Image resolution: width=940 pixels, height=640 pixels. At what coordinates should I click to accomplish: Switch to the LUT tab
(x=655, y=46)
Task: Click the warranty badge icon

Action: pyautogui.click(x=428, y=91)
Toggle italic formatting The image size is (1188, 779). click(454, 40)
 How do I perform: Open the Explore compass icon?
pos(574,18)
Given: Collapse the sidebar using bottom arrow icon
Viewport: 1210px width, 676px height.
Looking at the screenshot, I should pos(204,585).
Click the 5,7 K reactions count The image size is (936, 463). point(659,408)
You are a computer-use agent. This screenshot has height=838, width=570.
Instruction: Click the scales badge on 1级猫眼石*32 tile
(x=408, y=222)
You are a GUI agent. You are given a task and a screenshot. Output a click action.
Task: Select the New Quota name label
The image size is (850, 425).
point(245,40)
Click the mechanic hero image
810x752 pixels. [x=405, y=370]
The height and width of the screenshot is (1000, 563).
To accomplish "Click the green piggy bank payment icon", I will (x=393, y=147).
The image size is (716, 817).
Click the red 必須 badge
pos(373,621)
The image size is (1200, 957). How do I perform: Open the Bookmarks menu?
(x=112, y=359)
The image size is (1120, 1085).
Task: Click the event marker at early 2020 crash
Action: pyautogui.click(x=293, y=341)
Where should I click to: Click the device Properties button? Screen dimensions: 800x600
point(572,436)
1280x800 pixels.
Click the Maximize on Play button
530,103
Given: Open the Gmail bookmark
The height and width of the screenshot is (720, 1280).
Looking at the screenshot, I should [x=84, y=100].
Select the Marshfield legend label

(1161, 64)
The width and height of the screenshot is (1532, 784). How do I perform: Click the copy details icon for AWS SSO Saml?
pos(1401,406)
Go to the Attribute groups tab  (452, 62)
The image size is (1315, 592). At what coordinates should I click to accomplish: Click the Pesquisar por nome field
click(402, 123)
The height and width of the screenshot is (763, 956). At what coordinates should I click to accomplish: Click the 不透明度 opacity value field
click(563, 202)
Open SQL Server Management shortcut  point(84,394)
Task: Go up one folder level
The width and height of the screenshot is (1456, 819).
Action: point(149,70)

___

## Exercise goal
All entries should be transcribed verbatim.

## Response to the task
Image resolution: width=940 pixels, height=640 pixels. At what coordinates should I click to accomplish: Switch to the LUT tab
(x=655, y=46)
Task: Click the warranty badge icon

Action: pyautogui.click(x=428, y=91)
Toggle italic formatting The image size is (1188, 779). click(454, 40)
 How do I perform: Open the Explore compass icon?
pos(574,18)
Given: Collapse the sidebar using bottom arrow icon
Viewport: 1210px width, 676px height.
Looking at the screenshot, I should pos(204,585).
Click the 5,7 K reactions count The image size is (936, 463). point(659,408)
You are a computer-use agent. This screenshot has height=838, width=570.
Instruction: Click the scales badge on 1级猫眼石*32 tile
(x=408, y=222)
You are a GUI agent. You are given a task and a screenshot. Output a click action.
Task: Select the New Quota name label
The image size is (850, 425).
point(245,40)
Click the mechanic hero image
810x752 pixels. [x=405, y=370]
The height and width of the screenshot is (1000, 563).
To accomplish "Click the green piggy bank payment icon", I will (x=393, y=147).
The image size is (716, 817).
Click the red 必須 badge
pos(373,621)
The image size is (1200, 957). How do I perform: Open the Bookmarks menu?
(x=112, y=359)
The image size is (1120, 1085).
Task: Click the event marker at early 2020 crash
Action: pyautogui.click(x=293, y=341)
Where should I click to: Click the device Properties button? Screen dimensions: 800x600
point(572,436)
1280x800 pixels.
Click the Maximize on Play button
530,103
Given: Open the Gmail bookmark
The height and width of the screenshot is (720, 1280).
Looking at the screenshot, I should [x=84, y=100].
Select the Marshfield legend label

(1161, 64)
The width and height of the screenshot is (1532, 784). How do I perform: Click the copy details icon for AWS SSO Saml?
pos(1401,406)
Go to the Attribute groups tab  (452, 62)
The image size is (1315, 592). At what coordinates should I click to accomplish: Click the Pesquisar por nome field
click(402, 123)
The height and width of the screenshot is (763, 956). At what coordinates should I click to accomplish: Click the 不透明度 opacity value field
click(563, 202)
Open SQL Server Management shortcut  point(84,394)
Task: Go up one folder level
The width and height of the screenshot is (1456, 819).
Action: point(149,70)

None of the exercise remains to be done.